SPSS Statistics

Your hub for statistical analysis, data management, and data documentation. Connect, learn, and share with your peers!

View Only

Back to discussions

Expand all | Collapse all

Address Matching

1. Address Matching

Like
Art Jack
Posted Mon March 14, 2022 12:28 PM

Reply
Morning,
I have two files that I need to match on address. One file has address in one field with varying degrees of format. The second file has both parsed out and single fields with a pretty standard format. I'm trying to figure out what would be an efficient way to merge the two. Thanks Arthur.

------------------------------
Art Jack
------------------------------

#SPSSStatistics
2. RE: Address Matching

Like
Jon Peck

IBM Champion
Posted Mon March 14, 2022 12:37 PM

Reply
You will need to make a variable or set of variables that match in the two files (and then use MATCH FILES). The details on how to do that depend on the formats of the address items. If you can supply samples from the two files, we may be able to help.

--
Jon K Peck
jkpeck@gmail.com

Original Message
3. RE: Address Matching

Like
Rick Marcantonio
Posted Mon March 14, 2022 12:38 PM

Reply
Hi. So in one file you have one variable, ADDRESS, that has something like: "123 Main Street Chicago IL 60014" and in the other you have maybe 4 fields, for example, "123 Main Street" "Chicago" , "IL", "60014"?

If so, then my advice would be in the 2nd file, use CONCAT to create a new string variable named ADDRESS with a consistent format (the A width of the string in the first file), then MATCH the files on that key. If case is a problem, then in both files, create a new key variable based on ADDRESS that is in all lower or upper case.

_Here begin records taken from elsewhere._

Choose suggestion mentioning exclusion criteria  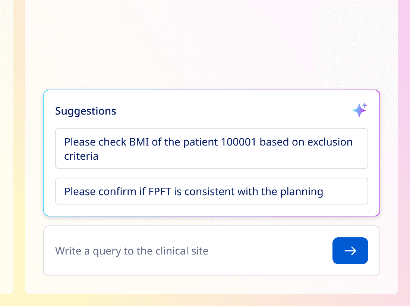211,149
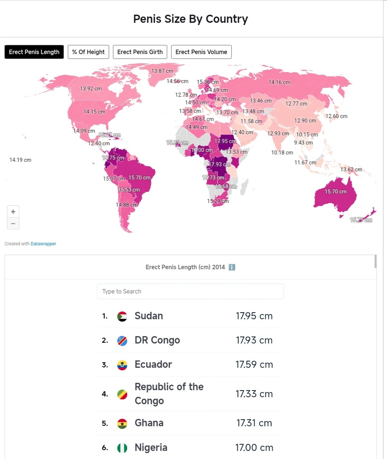Switch to Erect Penis Girth tab

(x=140, y=52)
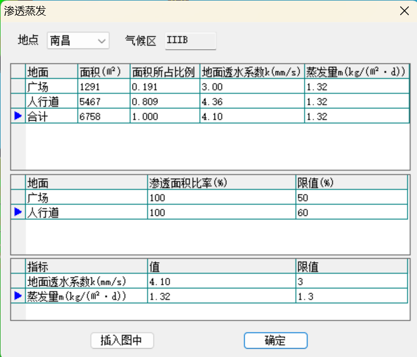Click the 广场 area cell 1291

tap(103, 87)

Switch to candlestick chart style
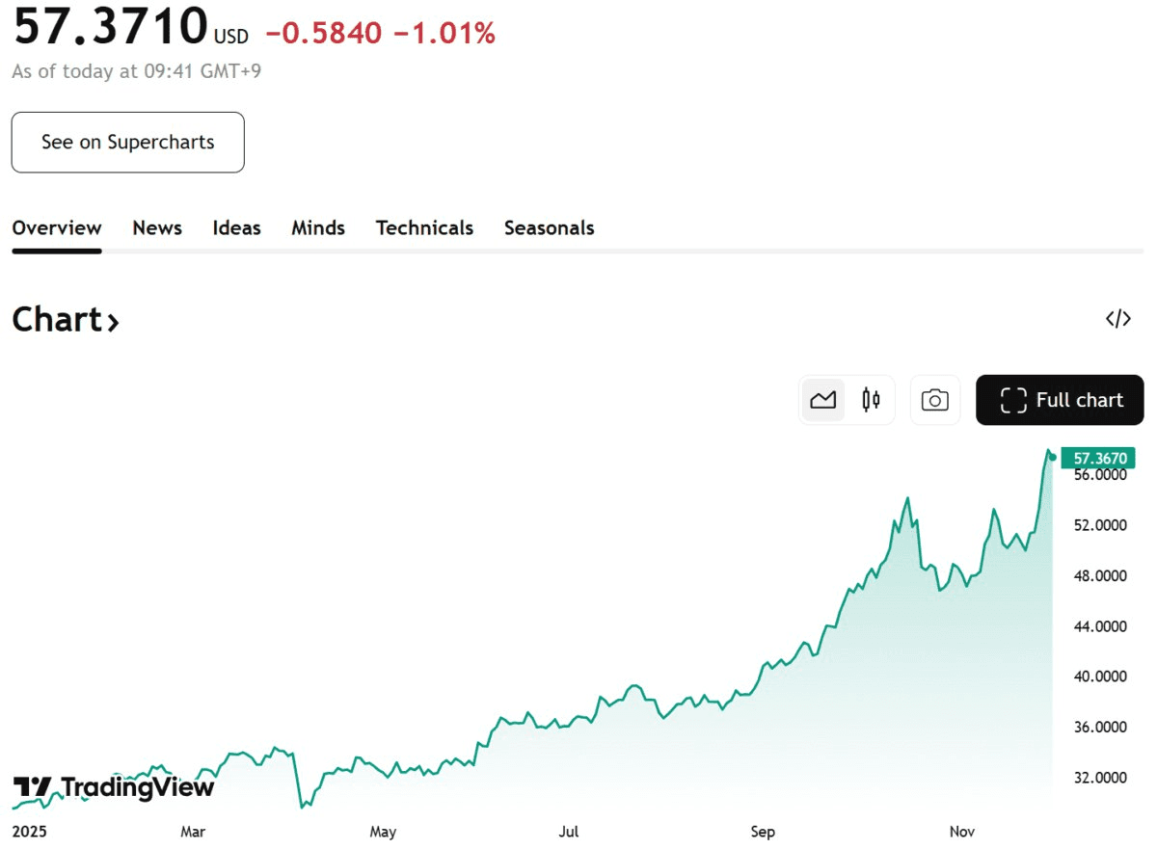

------------------------------
Rick Marcantonio
Quality Assurance
IBM
------------------------------

Original Message
4. RE: Address Matching

Like
Art Jack
Posted Mon March 14, 2022 01:14 PM

Reply
Below is sort of example. In one it's standard with parsed fields & concat. The second file is one field but formatting is not standard.

file_1_address file_1A file_1b file_1c file_1d file_1e file_2_address

123 Main Dr, 265, 37244 123 Main Dr 265 37244 The Apartments at Chicago Land, 123 Main DR, APT 265

------------------------------
Art Jack
------------------------------

Original Message
5. RE: Address Matching

Like
Rick Marcantonio
Posted Mon March 14, 2022 01:39 PM

Reply
Interesting. Clearly a 1-to-1 match is out, case issues aside.

Looks like multiple keys are needed. You need to create separate string variables in file2 that are the same as those in file1, and like file1 they have to be the same "things": street_number, street, city, state, zip, etc.

I guess I'd try breaking up the file 2 addresses into those variables using (CHAR) SUBSTR and INDEX. I'm not sure what to break them up by; not spaces, maybe commas. I can't know without looking at a lot of the addresses. Obviously, there may be parts of the file 2 address that you won't be able to use; that "The Apartments at Chicago Land" part of file2 address will have no match in file1, at least for this case.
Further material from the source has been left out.